**KUTIPAN TEKS**
# # # # # # #

PADANG – Merasa prihatin terhadap perilaku generasi muda saat ini yang banyak terlibat narkoba, tawuran serta kenakalan remaja lainnya, Anggota DPRD Padang, Amril Amin yang juga Ketua Badan Kehormatan(BK) DPRD Padang menggagas pembentukan sanggar seni tradisi di kawasan Kecamatan Padang Selatan.
“Melalui kegiatan sanggar ini kita berharap generasi muda bisa menyalurkan hobi dan bakat mereka ke arah yang lebih positif. Kita harus bisa mengembalikan tradisi kebudayaan Minangkabau pada gernerasi penerus kita. Tidak saja seni tradisional randai, bahkan saat ini yang mulai terasa hilang adalah mengenai pepatah – petitih yang sangat dikenal bagi orang Minang, ” ujarnya pada padangmedia.com Minggu( 9/4), usai mengunjungi latihan randai di halaman kantor Camat Padang Selatan.

# # # # # # #

**BAHAN YANG DISEDIAKAN**

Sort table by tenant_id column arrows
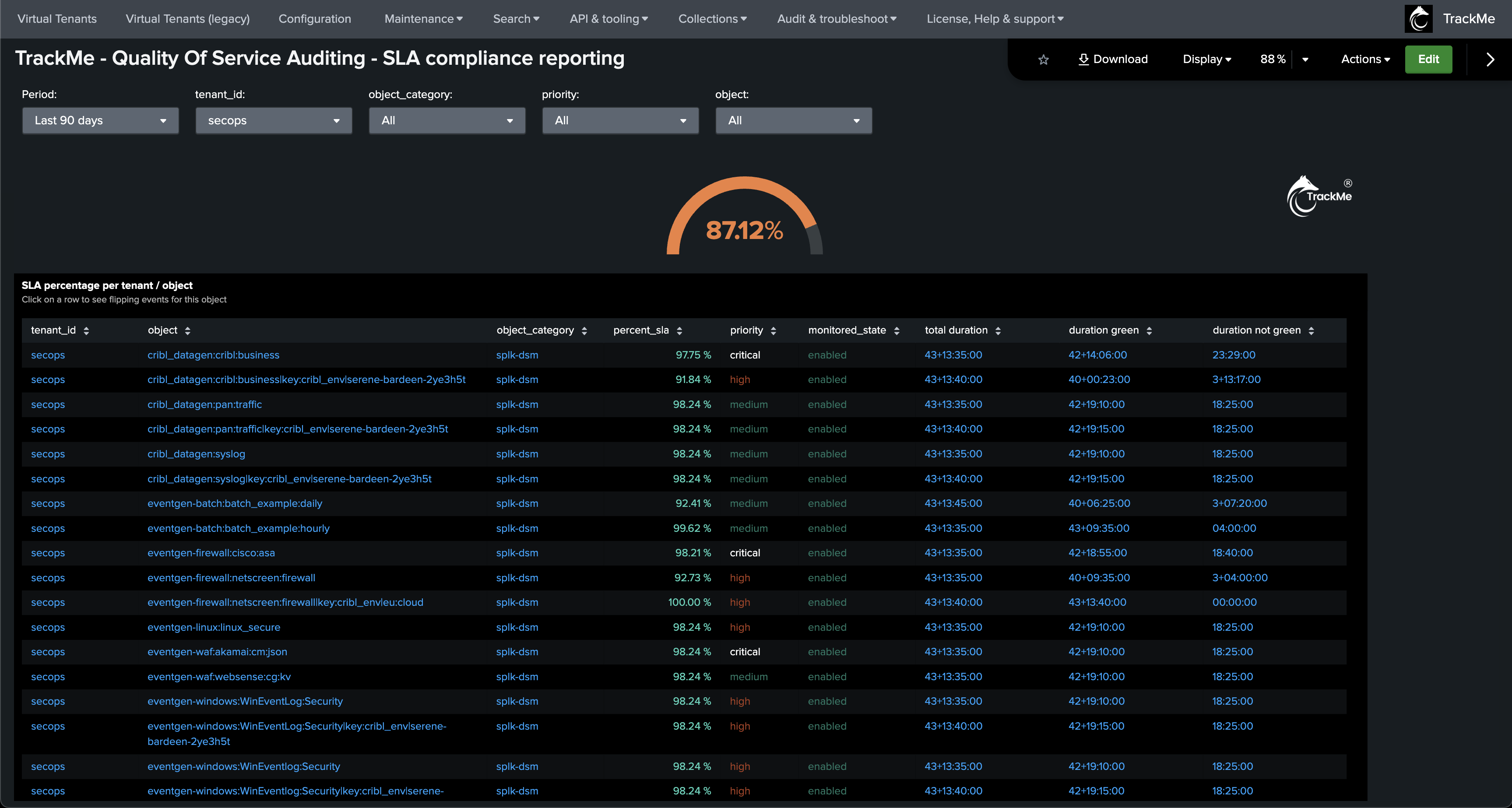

# # # # # # #

**PETUNJUK LATIHAN**
1. Ringkaslah paragraf dalam kutipan teks yang diawali dengan "PADANG – Merasa prihatin" menjadi satu kalimat yang lebih singkat. Pertahankan fakta-fakta utamanya.
2. Jawablah pertanyaan berikut berdasarkan kutipan teks:
(a) Di kecamatan mana pembentukan sanggar seni tradisi itu digagas?
(b) Selain sebagai anggota DPRD Padang, jabatan apa yang dipegang Amril Amin?
(c) Di mana latihan randai yang dikunjungi Amril Amin berlangsung?
3. Tuliskan kembali bagian kutipan teks yang dimulai pada "PADANG – Merasa" dan berakhir pada "Kecamatan Padang Selatan.", dengan mengganti "tawuran" menjadi "perkelahian".

**JAWABAN SETIAP SOAL**
1. Karena prihatin terhadap generasi muda yang banyak terlibat narkoba, tawuran, dan kenakalan remaja lainnya, Amril Amin, anggota DPRD Padang sekaligus Ketua Badan Kehormatan DPRD Padang, menggagas pembentukan sanggar seni tradisi di Kecamatan Padang Selatan.

2.
(a) Kecamatan Padang Selatan.
(b) Ketua Badan Kehormatan (BK) DPRD Padang.
(c) Di halaman kantor Camat Padang Selatan.

3.
PADANG – Merasa prihatin terhadap perilaku generasi muda saat ini yang banyak terlibat narkoba, perkelahian serta kenakalan remaja lainnya, Anggota DPRD Padang, Amril Amin yang juga Ketua Badan Kehormatan(BK) DPRD Padang menggagas pembentukan sanggar seni tradisi di kawasan Kecamatan Padang Selatan.